Ele começa a perceber que o partido cobrava dos militantes algo que ele jamais daria: a panfletarização de sua escrita. Oswaldo sempre foi experimentalista. Ele jamais achou que precisava escrever para o povo entender. Ele acreditava que uma arte revolucionária precisava ser necessariamente revolucionária também do ponto de vista formal. A arte tinha que estar engajada à transformação da linguagem. Os companheiros de partido não aceitavam isso. Quando ele percebeu que a busca de uma participação cada vez mais forte do operariado estava expulsando os intelectuais do partido, ele se afastou ainda mais.
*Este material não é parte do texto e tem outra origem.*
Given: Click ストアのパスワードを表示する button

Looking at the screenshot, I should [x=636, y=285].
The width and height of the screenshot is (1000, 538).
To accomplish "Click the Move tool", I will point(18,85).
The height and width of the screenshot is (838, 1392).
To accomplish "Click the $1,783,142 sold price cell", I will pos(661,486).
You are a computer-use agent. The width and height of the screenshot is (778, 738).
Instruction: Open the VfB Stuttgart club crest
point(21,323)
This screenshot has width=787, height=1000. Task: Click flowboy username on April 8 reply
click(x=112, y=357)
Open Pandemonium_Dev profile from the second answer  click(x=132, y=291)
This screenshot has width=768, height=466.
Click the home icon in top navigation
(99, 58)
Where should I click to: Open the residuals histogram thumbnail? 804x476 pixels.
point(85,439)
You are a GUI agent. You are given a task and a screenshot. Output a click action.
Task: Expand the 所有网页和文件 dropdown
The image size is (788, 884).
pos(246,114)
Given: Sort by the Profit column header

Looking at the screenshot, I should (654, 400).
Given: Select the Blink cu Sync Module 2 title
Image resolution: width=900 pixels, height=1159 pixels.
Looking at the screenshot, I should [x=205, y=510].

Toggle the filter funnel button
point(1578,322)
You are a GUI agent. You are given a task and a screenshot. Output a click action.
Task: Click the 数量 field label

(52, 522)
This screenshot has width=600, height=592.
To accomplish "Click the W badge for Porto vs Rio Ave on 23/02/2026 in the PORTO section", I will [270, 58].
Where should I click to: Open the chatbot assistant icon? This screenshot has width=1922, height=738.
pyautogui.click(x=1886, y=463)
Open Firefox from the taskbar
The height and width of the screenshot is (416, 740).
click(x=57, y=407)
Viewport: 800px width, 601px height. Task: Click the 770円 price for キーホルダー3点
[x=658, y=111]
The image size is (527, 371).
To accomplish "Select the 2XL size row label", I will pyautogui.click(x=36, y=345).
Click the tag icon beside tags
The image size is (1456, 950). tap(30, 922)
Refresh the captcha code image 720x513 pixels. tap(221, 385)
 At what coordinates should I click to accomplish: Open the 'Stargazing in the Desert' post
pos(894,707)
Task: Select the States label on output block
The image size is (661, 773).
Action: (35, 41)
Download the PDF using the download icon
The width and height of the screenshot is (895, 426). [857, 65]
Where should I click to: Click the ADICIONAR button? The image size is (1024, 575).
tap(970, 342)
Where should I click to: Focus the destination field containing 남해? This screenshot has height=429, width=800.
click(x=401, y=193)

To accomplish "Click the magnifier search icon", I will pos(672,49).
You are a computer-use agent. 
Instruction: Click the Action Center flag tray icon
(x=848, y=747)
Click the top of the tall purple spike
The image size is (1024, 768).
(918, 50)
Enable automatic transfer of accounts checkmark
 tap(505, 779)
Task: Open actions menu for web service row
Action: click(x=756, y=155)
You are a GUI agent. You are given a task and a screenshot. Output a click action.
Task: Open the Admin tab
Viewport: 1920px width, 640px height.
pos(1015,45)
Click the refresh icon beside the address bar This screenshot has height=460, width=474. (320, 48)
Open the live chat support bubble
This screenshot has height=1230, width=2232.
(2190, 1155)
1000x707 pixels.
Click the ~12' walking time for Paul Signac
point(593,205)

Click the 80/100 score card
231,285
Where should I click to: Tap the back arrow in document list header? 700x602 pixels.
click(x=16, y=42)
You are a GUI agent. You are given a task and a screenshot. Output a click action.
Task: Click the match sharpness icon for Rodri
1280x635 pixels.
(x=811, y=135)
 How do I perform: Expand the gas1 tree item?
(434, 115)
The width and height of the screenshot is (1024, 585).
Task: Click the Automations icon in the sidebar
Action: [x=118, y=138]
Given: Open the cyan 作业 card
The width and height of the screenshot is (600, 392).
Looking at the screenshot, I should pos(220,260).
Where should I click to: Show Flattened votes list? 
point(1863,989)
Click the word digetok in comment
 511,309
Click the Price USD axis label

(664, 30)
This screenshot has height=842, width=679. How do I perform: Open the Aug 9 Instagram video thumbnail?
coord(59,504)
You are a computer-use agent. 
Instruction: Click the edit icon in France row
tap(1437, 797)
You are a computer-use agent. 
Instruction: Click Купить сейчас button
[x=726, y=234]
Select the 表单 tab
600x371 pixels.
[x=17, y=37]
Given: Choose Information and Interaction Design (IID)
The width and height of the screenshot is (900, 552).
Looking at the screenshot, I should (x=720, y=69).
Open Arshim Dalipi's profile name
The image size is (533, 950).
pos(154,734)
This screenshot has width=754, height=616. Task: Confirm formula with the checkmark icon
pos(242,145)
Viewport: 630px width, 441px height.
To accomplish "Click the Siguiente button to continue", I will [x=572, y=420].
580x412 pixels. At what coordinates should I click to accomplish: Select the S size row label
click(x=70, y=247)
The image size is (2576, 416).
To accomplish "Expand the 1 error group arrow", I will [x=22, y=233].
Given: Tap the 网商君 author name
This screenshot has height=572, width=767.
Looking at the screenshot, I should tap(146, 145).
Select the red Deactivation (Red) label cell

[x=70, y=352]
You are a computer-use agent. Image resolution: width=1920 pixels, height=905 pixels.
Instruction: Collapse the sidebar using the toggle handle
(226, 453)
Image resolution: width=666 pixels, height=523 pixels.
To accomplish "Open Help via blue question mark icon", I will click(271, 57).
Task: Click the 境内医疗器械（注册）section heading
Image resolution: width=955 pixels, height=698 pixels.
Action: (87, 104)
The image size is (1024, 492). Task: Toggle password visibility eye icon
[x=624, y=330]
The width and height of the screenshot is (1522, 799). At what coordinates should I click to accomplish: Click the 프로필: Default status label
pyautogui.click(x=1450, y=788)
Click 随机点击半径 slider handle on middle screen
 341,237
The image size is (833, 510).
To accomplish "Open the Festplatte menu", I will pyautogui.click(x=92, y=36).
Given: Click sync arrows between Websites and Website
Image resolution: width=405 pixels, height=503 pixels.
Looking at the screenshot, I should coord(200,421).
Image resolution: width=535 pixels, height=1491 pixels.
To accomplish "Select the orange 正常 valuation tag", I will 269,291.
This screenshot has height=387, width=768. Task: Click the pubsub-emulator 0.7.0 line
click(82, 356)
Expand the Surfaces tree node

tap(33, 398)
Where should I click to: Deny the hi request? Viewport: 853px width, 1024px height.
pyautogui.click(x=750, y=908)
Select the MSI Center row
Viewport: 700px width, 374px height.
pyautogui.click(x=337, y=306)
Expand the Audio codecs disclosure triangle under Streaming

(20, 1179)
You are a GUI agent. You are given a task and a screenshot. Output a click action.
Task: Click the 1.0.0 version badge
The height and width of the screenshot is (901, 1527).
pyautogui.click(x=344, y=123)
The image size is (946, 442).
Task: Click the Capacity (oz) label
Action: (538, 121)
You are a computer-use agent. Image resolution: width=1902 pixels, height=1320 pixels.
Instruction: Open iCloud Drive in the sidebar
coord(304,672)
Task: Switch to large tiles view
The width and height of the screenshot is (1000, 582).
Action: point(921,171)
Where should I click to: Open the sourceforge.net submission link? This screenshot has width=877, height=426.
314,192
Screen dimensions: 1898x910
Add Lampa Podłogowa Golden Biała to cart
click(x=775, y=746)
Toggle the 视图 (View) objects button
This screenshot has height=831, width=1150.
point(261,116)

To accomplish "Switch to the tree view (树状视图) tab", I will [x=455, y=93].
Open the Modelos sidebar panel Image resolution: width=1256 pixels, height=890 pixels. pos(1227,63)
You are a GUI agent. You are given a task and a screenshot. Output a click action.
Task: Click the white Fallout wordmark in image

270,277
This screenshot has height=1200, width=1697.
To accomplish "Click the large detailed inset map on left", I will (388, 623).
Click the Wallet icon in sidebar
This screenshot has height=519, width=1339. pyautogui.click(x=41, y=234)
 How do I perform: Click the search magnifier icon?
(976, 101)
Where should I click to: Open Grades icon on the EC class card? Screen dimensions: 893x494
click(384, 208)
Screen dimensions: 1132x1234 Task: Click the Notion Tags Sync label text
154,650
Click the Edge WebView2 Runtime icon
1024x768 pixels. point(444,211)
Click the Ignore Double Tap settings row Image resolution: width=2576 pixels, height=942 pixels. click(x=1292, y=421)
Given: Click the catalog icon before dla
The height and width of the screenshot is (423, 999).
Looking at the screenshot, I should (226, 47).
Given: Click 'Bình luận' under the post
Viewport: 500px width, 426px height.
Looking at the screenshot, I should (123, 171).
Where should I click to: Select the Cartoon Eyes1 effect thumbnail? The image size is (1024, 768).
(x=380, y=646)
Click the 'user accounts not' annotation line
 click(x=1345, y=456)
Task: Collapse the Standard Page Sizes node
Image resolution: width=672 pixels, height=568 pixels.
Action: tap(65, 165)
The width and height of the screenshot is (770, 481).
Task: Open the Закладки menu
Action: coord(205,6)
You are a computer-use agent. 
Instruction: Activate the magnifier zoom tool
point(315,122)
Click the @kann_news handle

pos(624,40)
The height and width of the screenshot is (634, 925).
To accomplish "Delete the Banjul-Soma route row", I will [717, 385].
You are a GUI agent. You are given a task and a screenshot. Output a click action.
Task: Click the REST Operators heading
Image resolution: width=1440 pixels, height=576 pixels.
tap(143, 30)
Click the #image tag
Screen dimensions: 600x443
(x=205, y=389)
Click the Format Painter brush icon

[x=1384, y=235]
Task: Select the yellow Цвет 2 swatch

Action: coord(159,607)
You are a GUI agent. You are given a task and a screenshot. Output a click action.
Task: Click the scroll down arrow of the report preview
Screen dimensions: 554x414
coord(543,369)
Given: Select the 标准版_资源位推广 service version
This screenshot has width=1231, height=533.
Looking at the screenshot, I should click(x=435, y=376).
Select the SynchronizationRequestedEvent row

O personagem fundamental para entender essa ruptura é Jorge Amado: os dois eram muito amigos, mas essa amizade se decompõe na medida em que Oswaldo não se submete à ortodoxia do marxismo.Quando Pablo Neruda vem ao Brasil, Jorge Amado se encarrega de definir quem vai se encontrar com o escritor. Ele veta o nome do Antonio Candido, que não era “suficientemente de esquerda”, causando o descontentamento de Oswald.
Nesse momento, o Brasil entrou no Estado Novo. Oswald, rompido com a esquerda e perseguido pela direita, fica no limbo. Aí tem início o ostracismo do qual Oswald será vítima durante o resto de sua vida. É um momento muito trágico da biografia, quando ele se vê sem amigos e seus livros saem de catálogo.
Acha que há algum ponto que ainda não recebeu atenção devida na obra oswaldiana?
A antropofagia precisa ser mais estudada. Nos estudos culturais, a proposta oswaldiana é moderníssima e continua sendo uma chave para entender determinadas questões. Em vez de aprofundar a diferença em relação ao outro, o que ele propõe é digerir o outro. Ao digerir o outro eu não deixo de ser eu, mas sou eu e o outro. Quanto mais diferente de mim, mais o outro me interessa.
Em um momento em que as oposições parecem inconciliáveis, Oswald dá uma grande contribuição sobre o exercício da alteridade. Enquanto o Brasil discutia a questão da identidade nacional, Oswald propunha apagar as fronteiras entre o nacional e o universal, o popular e o erudito. Isso é muito revolucionário até hoje.
Antecipando o pensamento decolonial, ele propôs sermos nacionais e universais ao mesmo tempo. Ele tinha como referência não o bom selvagem – o índio de José de Alencar, que se junta ao colonizador. Ele queria o mau selvagem, aquele que mastiga, deglute e digere o colonizador. Daí o título do livro: Oswald de Andrade: Mau selvagem.
Como escrever uma boa biografia?
Em A arte da biografia (Companhia das Letras), elenco alguns critérios básicos: o primeiro é não santificar o seu biografado; o segundo é não tentar compreender o passado com as lentes de hoje. Não que a história não seja as perguntas que o presente faz ao passado. Por isso jamais existirá uma biografia definitiva: a cada geração, as perguntas mudam. O terceiro critério é saber que sempre se biografa uma época. É preciso mostrar como o indivíduo e o seu tempo se retroalimentam e como o indivíduo se insere em um determinado contexto histórico.